Metalcraft: [[Mox Opal]] has gained a lot of equity in The EPIC Storm over recent years. This is with the inclusion of [[Wishclaw Talisman]], prompting [[Mox Opal]]’s adoption; to the supercharging it gets with our [[Mishra’s Bauble]] inclusion. Playing an entire playset has felt like a natural progression to making [[Ad Nauseam]] and [[Galvanic Relay]] better. Part of the increase in reliability is due to the deck’s ability to reach Metalcraft so consistently thanks to [[Mishra’s Bauble]]. Instead of [[Ponder]] – a spell that does not hit the battlefield, we have yet another permanent that can store value until we want to cash it in. The EPIC Storm has very quickly become a Storm deck that has a significant battlefield presence. All of this translates to more consistent Metalcraft and our decision to cut down on a land with the addition of a better mana source.

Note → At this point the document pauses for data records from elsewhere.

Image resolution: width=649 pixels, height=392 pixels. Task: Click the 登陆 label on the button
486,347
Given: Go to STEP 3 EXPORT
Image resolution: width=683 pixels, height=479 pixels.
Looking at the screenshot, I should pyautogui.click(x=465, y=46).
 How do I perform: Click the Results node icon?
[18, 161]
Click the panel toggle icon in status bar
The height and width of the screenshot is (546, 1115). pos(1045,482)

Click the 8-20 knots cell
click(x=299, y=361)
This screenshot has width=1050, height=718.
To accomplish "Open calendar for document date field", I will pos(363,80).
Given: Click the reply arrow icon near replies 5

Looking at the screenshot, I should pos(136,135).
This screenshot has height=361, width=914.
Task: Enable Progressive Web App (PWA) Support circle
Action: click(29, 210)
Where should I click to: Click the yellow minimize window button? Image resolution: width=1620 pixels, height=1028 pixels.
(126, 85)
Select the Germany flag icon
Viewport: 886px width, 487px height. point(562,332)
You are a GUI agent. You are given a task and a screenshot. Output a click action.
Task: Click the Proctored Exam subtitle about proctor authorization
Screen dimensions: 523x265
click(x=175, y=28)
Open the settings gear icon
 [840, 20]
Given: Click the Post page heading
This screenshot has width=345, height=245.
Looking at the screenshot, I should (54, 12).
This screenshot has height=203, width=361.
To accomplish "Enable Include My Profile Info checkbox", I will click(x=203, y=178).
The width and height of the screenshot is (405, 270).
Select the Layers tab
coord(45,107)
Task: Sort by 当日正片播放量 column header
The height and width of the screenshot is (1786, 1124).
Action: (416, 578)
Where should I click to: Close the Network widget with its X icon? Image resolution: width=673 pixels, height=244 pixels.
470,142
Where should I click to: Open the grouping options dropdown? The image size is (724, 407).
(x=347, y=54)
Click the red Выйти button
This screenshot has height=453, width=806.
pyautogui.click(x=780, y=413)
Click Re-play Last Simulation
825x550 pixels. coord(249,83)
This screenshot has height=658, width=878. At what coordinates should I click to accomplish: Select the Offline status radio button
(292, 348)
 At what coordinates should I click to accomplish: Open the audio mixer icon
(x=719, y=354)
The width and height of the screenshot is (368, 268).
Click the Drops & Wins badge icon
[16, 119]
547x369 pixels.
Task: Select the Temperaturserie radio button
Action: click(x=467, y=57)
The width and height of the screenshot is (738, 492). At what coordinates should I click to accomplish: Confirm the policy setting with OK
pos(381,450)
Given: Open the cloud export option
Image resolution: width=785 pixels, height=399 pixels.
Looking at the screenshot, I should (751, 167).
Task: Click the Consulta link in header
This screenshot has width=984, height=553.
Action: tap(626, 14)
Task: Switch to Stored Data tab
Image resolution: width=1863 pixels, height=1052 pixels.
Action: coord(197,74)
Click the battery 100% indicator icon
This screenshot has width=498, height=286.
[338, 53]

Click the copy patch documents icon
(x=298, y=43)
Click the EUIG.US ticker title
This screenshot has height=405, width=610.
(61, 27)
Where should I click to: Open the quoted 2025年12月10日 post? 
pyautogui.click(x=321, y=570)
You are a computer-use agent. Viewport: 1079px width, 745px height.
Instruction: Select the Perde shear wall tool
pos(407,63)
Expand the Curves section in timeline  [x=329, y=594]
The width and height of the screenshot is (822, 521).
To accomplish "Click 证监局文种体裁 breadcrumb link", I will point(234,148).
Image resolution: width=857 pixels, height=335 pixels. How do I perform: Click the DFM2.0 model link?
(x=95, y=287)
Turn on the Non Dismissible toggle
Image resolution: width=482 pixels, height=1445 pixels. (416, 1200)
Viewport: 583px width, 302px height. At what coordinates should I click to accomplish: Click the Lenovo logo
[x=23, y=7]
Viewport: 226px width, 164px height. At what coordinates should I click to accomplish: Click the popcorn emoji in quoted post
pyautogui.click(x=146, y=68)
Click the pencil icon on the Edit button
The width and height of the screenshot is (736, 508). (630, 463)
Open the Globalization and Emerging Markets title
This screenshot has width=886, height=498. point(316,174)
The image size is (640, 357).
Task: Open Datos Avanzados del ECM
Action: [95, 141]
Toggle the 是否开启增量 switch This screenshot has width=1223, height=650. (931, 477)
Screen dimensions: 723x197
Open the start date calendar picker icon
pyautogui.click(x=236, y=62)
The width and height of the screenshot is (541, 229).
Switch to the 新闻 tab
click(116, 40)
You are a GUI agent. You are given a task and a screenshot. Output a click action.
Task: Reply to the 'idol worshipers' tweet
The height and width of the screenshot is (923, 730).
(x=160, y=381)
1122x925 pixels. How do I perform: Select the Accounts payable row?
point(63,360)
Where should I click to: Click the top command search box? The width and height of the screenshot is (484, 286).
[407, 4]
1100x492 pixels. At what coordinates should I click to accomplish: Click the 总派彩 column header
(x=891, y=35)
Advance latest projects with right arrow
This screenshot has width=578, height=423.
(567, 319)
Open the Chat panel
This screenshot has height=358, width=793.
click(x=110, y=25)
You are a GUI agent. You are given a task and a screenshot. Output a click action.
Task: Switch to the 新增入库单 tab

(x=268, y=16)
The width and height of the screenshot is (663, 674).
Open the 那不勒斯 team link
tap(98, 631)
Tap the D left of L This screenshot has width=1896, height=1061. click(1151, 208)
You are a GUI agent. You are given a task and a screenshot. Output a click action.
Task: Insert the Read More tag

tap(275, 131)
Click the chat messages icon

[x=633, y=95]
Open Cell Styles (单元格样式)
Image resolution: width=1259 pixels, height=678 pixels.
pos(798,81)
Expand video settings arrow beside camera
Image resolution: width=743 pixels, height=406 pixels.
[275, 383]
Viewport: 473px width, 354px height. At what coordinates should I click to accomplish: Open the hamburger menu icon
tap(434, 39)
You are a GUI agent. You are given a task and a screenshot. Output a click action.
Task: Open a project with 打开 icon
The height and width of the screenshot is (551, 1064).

Land Hate: How does cutting a basic [[Swamp]] and only running dual lands translate to playing around [[Wasteland]] better? The change comes from cutting [[Ponder]]. We no longer need to fetch out a land on turn one to cast a cantrip. The play pattern now is just to play a fetch land and pass the turn. Being able to hold our fetches in reserve insulates the deck against an early [[Wasteland]] or two. More copies of [[Mox Opal]] also mean that we need fewer lands in the first place. [[Mishra’s Bauble]] does allow for some tricks to build a Scry-like effect by activating and targeting yourself. If the card is not wanted, shuffling the deck before the draw happens will put a fresh draw on top.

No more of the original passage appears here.